French local authorities are currently doing more and more to improve their communications infrastructures, as can be seen from the figure published in January 2007 by the Association of Cities and Local Authorities for Electronic Communications: 448 million Euros were invested in public open-access networks in 2006. But what kind of initiatives are these? There are as many forms of intervention as there are local authorities, and this diversity is a good thing.
Nevertheless, digital technologies are such an important factor in people's everyday lives, in local development and planning, and in a region's competitiveness that it would be suicidal for local authorities to make commitments in this field without a great deal of prior strategic thinking, especially given the wide range of actors involved who are powerful and in competition with each other. How can the local authorities find a way, between the state (the monopoly provider in the past), the new generation of providers and the equipment manufacturers, to create local public access to very high bandwidth networks without themselves having to finance investments that should really be the responsibility of the other actors just mentioned?
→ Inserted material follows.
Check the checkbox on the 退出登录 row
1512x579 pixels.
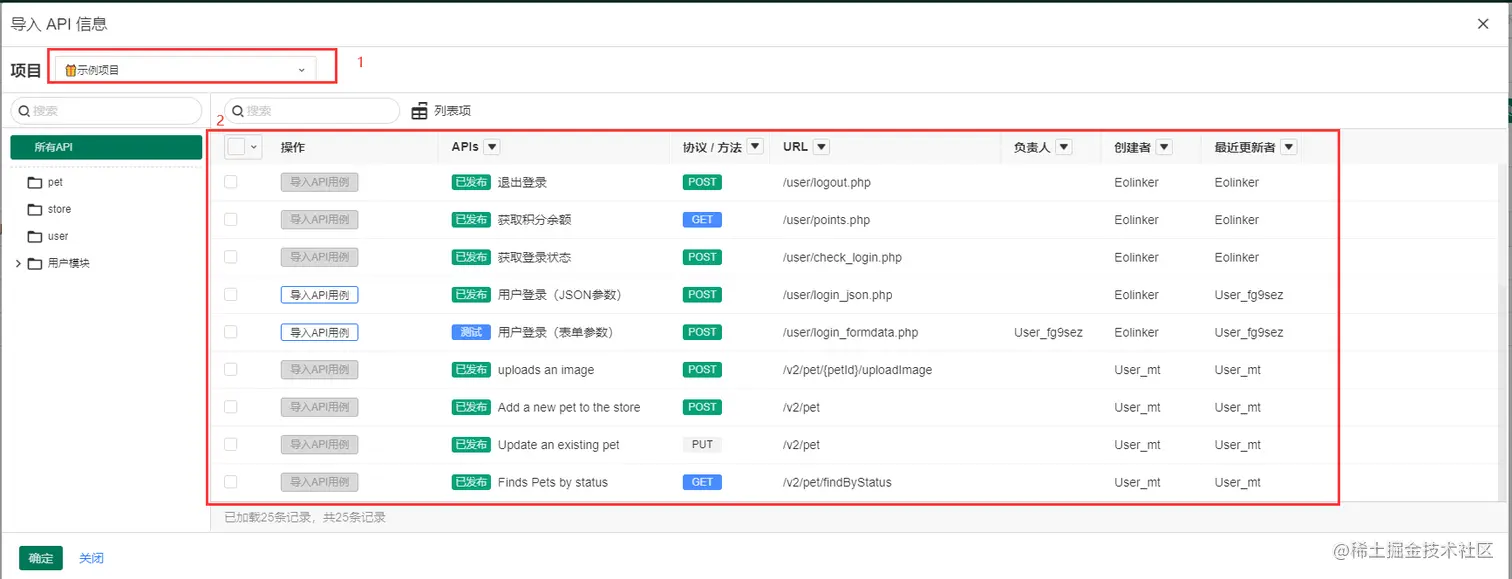230,182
Agnès Huet and Pascal Buléon offer their view of this important issue. They do not avoid discussing either the technical debates or the selfish behaviour of some of the actors who try to make the local authorities provide funding without giving them any decision-making capacity. Hardly a week passes without some spectacular initiative somewhere in the world to improve local digital access, such as the free wi-fi offered in San Francisco by Google, but it is obvious that in this race, there will be winners and losers. The authors plead the case here that the losers in France should not be the local authorities and, ultimately, the users.